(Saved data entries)
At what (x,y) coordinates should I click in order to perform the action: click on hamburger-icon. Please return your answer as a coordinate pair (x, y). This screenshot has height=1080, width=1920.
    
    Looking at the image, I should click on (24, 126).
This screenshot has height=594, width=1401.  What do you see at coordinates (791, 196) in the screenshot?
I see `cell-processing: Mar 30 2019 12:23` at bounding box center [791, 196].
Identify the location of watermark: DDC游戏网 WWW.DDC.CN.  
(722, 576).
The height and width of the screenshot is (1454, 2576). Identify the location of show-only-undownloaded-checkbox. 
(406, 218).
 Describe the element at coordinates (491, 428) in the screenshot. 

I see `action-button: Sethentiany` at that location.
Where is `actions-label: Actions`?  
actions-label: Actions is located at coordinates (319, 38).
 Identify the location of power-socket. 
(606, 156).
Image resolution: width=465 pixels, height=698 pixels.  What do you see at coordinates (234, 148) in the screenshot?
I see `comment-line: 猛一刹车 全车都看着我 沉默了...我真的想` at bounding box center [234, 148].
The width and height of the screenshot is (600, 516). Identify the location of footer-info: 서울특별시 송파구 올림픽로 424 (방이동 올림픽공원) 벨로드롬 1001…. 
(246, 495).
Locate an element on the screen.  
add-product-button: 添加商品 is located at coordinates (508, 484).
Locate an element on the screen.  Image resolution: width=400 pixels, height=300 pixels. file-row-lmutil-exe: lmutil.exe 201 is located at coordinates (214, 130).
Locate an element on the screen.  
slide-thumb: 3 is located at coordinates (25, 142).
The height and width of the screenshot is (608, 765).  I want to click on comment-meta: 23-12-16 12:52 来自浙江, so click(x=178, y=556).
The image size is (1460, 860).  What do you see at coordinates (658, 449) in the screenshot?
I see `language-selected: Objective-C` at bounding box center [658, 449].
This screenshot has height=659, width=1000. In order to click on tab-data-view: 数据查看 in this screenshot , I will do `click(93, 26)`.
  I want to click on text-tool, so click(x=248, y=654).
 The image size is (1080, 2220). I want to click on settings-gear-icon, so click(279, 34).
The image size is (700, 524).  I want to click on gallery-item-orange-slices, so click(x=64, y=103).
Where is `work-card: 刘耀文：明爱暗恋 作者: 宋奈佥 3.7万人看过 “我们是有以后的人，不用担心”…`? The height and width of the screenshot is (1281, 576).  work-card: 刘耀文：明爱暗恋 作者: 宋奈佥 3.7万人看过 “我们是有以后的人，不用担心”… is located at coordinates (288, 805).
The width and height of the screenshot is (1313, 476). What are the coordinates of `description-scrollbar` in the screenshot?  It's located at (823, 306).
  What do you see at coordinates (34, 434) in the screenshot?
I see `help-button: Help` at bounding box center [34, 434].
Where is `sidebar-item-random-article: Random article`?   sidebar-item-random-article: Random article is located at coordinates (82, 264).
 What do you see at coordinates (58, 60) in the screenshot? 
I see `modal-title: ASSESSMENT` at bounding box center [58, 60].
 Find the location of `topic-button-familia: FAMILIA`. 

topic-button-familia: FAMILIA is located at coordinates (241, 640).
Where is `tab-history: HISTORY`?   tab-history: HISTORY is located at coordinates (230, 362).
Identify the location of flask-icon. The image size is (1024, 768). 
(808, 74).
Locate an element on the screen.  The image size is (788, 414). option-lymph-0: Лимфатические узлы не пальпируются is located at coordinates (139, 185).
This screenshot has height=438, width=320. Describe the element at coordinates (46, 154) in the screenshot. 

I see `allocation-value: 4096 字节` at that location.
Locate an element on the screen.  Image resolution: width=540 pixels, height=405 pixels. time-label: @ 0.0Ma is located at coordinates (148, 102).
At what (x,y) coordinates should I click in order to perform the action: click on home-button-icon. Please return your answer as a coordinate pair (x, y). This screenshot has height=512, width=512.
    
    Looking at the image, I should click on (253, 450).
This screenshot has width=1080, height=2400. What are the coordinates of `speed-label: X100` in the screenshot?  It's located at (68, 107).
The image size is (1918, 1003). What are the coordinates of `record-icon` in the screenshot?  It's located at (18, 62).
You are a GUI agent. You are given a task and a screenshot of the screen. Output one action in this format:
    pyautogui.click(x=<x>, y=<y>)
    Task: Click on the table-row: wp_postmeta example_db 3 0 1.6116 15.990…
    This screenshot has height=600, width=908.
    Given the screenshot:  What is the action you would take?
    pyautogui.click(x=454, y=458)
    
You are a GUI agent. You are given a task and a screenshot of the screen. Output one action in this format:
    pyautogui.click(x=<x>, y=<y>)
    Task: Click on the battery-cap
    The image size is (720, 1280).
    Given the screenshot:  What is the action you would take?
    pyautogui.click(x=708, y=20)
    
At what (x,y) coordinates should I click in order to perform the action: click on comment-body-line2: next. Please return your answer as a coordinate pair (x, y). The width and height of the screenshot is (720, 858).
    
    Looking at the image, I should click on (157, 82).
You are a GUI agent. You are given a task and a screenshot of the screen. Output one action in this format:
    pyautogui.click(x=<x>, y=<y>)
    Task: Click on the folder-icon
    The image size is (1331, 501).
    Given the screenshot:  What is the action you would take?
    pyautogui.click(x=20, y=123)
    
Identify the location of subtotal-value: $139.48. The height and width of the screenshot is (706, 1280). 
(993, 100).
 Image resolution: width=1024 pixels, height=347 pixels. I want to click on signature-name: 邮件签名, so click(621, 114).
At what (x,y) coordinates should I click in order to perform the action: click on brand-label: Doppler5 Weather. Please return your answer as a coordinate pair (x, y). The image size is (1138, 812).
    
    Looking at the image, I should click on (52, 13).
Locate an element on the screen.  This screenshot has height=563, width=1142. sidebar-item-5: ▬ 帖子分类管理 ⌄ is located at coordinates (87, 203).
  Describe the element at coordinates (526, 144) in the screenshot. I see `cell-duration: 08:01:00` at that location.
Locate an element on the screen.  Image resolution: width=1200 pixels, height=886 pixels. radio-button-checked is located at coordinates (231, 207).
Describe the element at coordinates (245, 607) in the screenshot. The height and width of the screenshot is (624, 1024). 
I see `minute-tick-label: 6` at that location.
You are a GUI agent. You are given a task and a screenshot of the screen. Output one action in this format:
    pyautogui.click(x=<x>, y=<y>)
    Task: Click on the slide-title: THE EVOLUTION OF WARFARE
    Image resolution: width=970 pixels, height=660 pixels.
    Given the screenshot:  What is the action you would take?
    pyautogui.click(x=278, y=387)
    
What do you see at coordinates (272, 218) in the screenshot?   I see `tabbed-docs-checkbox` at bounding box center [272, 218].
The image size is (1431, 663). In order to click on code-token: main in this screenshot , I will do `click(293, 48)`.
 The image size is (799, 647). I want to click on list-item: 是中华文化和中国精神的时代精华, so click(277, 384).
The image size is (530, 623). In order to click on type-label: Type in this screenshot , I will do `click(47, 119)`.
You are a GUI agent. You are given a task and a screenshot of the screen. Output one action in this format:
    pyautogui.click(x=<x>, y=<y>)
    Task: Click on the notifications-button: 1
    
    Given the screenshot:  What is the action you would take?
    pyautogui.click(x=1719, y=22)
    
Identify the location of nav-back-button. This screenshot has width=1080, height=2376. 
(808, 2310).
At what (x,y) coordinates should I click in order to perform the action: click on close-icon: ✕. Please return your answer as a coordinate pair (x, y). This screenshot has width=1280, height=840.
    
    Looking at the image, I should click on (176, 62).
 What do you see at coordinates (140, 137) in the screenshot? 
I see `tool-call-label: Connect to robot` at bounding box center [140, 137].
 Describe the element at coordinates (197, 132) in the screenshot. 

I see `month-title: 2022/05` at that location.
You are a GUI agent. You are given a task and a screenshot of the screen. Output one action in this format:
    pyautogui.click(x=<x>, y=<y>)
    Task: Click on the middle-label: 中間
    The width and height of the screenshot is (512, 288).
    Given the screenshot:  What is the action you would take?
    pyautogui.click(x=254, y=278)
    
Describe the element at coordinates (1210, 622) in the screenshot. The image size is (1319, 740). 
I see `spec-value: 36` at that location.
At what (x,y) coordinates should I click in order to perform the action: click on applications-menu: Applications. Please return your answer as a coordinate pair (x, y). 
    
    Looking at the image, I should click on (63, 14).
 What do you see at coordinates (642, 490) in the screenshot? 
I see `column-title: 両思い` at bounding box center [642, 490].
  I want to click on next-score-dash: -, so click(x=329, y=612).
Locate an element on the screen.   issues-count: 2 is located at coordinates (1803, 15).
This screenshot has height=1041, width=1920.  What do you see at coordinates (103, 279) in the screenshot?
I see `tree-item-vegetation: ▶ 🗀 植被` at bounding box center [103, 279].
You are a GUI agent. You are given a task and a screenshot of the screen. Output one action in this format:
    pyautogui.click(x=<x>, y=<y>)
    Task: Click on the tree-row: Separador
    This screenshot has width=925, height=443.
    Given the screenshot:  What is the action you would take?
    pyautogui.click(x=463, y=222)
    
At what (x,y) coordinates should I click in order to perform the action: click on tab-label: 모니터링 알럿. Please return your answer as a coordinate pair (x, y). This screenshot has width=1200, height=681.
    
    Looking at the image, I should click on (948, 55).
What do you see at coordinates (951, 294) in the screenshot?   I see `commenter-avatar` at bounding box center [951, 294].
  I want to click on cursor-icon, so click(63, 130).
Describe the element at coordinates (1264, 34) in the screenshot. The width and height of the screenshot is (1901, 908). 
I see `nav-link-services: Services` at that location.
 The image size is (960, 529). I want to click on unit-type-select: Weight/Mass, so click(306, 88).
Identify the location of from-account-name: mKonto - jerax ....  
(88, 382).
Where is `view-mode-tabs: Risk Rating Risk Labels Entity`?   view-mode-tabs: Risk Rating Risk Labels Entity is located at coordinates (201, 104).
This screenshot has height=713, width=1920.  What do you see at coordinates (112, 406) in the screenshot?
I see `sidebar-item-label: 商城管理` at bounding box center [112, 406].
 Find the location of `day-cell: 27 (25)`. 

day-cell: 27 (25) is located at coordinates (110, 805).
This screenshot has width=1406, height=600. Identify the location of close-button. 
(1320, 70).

▸ **Your assignment**
Reproduce, without any changes, the lines of the items from the line containing "Identify the location of nav-back-button." through the line containing "center [140, 137].", including both of those lines.

▸ **Task response**
Identify the location of nav-back-button. This screenshot has width=1080, height=2376. 
(808, 2310).
At what (x,y) coordinates should I click in order to perform the action: click on close-icon: ✕. Please return your answer as a coordinate pair (x, y). This screenshot has width=1280, height=840.
    
    Looking at the image, I should click on (176, 62).
 What do you see at coordinates (140, 137) in the screenshot? 
I see `tool-call-label: Connect to robot` at bounding box center [140, 137].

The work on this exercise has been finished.